Your task is to reproduce, exactly and only, the lines running from the line containing "Instruction: Open the Project dropdown" to the end of the data below, both included.

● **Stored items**
● ● ● ●

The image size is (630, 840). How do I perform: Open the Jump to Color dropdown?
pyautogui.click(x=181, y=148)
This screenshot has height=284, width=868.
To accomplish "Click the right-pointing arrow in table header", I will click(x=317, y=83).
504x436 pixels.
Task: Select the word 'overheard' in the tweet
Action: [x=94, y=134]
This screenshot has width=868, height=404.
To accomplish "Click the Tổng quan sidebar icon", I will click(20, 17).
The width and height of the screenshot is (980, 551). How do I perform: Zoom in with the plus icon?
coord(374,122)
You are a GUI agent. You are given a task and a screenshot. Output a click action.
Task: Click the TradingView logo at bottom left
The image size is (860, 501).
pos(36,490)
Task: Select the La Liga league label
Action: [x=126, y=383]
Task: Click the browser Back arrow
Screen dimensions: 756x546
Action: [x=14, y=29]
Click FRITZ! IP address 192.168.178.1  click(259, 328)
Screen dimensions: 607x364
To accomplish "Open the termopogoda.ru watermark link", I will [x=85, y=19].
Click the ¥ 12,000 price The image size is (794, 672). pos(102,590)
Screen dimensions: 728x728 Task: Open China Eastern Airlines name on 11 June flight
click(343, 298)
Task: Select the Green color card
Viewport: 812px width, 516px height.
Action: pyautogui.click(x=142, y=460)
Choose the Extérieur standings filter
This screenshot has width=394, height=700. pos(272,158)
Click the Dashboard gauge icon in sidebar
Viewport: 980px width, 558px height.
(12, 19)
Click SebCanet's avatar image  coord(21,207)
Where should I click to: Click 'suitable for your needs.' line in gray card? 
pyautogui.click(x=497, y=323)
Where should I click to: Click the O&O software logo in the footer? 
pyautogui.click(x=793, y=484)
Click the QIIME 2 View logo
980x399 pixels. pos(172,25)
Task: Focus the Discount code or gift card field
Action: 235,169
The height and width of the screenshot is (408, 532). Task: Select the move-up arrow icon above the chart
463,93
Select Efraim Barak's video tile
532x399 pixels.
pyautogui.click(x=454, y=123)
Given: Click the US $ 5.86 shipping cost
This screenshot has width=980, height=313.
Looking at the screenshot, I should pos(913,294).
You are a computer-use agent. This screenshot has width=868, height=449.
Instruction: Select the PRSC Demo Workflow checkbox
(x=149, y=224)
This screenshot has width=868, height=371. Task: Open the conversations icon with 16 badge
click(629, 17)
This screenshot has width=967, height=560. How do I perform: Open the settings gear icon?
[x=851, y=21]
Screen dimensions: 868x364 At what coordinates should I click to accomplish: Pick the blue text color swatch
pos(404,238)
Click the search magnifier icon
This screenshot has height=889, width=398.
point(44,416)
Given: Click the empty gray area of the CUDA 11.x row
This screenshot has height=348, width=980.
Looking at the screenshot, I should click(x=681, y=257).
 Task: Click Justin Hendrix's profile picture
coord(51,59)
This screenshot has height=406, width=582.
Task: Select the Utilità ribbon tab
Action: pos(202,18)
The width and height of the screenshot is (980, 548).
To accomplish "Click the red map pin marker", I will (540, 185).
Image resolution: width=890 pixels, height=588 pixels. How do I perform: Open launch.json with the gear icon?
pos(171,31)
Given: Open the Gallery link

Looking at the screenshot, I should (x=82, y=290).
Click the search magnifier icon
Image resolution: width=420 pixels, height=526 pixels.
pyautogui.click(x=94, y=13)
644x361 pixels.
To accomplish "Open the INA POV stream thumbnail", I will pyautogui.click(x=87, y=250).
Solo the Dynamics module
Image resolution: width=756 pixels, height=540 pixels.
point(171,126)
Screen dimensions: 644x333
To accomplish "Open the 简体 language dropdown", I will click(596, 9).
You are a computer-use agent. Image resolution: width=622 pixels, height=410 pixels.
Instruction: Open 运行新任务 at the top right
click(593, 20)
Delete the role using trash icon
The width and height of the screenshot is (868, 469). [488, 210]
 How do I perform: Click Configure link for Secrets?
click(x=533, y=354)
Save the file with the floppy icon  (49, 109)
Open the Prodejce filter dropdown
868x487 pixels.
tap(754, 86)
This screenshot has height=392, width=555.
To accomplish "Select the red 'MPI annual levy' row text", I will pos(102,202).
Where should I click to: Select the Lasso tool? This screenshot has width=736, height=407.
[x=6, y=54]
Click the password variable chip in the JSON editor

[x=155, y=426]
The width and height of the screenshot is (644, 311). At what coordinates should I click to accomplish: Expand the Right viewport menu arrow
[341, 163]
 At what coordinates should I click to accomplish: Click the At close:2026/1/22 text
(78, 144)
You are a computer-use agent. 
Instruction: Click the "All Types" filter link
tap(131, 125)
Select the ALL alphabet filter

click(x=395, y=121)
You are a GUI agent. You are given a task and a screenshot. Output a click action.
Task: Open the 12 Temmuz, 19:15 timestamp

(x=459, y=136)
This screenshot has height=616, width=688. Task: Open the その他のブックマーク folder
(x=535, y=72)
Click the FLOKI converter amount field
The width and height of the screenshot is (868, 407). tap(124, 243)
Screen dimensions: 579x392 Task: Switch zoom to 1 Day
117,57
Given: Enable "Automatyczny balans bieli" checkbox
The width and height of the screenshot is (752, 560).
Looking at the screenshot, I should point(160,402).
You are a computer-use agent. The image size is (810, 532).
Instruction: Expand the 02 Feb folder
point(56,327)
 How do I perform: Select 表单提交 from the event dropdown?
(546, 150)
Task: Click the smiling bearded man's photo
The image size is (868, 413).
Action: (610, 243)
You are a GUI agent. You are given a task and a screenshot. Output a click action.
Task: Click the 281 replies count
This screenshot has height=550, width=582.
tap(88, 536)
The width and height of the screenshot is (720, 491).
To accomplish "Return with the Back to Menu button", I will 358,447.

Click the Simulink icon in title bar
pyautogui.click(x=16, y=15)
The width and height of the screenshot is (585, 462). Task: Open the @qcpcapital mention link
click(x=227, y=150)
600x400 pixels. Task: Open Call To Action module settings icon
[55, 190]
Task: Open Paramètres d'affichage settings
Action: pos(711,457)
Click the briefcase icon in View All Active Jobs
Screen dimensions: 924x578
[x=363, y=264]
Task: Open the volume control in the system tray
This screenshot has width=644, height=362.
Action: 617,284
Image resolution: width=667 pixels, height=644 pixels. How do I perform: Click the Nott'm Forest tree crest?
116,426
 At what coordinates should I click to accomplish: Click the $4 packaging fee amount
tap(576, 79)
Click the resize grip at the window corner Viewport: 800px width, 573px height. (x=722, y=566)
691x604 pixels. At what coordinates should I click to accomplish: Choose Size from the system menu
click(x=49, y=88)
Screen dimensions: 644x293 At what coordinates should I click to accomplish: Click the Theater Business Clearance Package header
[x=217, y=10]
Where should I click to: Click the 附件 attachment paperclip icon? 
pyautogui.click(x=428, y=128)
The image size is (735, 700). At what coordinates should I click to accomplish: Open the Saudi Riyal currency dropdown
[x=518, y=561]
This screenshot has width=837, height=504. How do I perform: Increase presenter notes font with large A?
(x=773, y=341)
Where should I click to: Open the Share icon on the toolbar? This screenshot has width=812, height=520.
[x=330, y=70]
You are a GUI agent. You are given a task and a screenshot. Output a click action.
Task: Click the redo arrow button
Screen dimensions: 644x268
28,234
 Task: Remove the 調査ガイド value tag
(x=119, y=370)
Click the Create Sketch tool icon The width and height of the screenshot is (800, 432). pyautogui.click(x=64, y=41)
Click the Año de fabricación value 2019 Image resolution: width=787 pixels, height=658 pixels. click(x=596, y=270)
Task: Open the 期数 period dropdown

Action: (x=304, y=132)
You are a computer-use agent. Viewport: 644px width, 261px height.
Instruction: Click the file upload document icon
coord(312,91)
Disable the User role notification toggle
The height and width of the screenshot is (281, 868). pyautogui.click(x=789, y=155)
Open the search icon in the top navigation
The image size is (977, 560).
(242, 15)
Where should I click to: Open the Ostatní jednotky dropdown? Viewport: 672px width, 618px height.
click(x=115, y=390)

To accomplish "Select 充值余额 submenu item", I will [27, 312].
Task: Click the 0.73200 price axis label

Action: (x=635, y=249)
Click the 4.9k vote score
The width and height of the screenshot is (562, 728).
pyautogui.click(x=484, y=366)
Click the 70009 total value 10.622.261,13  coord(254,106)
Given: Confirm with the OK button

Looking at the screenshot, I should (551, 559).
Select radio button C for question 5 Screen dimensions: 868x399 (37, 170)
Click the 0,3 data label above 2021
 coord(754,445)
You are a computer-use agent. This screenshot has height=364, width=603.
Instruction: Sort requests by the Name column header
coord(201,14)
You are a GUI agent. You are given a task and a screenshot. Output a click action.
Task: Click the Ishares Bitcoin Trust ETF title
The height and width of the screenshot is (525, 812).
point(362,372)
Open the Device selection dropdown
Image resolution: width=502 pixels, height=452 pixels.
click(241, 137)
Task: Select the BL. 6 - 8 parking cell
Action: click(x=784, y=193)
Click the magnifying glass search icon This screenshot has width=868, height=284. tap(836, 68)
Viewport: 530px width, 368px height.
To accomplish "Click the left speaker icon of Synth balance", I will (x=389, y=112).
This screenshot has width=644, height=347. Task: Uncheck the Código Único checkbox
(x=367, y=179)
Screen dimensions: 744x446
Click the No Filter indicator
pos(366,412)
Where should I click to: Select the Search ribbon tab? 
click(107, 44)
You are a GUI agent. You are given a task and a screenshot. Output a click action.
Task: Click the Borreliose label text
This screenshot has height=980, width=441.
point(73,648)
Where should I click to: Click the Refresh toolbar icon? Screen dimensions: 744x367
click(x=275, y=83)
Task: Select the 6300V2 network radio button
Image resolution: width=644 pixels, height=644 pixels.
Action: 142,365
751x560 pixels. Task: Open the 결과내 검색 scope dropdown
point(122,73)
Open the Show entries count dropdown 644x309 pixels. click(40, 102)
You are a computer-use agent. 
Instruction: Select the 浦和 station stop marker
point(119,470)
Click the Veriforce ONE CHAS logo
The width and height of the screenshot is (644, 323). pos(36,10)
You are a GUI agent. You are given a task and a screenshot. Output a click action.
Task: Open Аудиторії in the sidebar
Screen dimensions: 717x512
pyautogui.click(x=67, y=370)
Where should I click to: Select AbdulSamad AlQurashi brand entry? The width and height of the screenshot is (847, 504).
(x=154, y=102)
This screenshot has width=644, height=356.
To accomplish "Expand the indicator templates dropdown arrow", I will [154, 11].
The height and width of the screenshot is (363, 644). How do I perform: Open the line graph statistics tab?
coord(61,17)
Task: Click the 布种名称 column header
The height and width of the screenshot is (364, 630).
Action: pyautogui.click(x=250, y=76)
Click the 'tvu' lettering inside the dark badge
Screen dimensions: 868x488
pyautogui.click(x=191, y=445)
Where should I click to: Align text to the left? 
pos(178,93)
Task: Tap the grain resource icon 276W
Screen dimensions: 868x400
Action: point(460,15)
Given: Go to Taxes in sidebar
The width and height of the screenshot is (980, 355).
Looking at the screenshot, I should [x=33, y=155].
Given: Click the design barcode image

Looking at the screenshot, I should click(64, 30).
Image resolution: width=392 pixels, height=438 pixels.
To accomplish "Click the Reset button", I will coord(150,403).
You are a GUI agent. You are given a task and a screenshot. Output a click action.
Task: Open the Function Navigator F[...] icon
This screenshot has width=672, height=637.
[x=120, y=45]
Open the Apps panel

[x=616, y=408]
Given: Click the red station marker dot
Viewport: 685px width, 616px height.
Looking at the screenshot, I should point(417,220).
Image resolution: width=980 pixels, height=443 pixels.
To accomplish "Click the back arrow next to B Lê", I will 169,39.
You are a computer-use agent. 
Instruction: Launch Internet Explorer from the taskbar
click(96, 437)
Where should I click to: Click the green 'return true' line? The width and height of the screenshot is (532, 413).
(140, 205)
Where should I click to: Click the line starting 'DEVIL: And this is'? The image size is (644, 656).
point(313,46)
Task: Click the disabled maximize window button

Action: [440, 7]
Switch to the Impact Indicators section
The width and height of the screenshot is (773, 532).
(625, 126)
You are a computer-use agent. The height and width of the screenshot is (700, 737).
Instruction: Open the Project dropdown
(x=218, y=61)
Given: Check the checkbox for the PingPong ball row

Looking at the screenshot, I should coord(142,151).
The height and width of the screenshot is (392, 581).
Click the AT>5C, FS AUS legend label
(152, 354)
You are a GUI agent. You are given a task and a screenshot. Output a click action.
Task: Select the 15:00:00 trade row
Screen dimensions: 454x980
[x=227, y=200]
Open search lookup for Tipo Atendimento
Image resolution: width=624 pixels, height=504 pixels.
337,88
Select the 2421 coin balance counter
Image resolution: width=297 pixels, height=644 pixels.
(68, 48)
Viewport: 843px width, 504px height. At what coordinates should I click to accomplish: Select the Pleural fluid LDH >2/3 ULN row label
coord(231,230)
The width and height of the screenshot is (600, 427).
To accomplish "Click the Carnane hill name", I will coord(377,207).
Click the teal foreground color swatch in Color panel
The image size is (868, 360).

● ● ● ●

● **TASK SOLUTION**
Instruction: Open the Project dropdown
(x=218, y=61)
Given: Check the checkbox for the PingPong ball row

Looking at the screenshot, I should coord(142,151).
The height and width of the screenshot is (392, 581).
Click the AT>5C, FS AUS legend label
(152, 354)
You are a GUI agent. You are given a task and a screenshot. Output a click action.
Task: Select the 15:00:00 trade row
Screen dimensions: 454x980
[x=227, y=200]
Open search lookup for Tipo Atendimento
Image resolution: width=624 pixels, height=504 pixels.
337,88
Select the 2421 coin balance counter
Image resolution: width=297 pixels, height=644 pixels.
(68, 48)
Viewport: 843px width, 504px height. At what coordinates should I click to accomplish: Select the Pleural fluid LDH >2/3 ULN row label
coord(231,230)
The width and height of the screenshot is (600, 427).
To accomplish "Click the Carnane hill name", I will coord(377,207).
Click the teal foreground color swatch in Color panel
The image size is (868, 360).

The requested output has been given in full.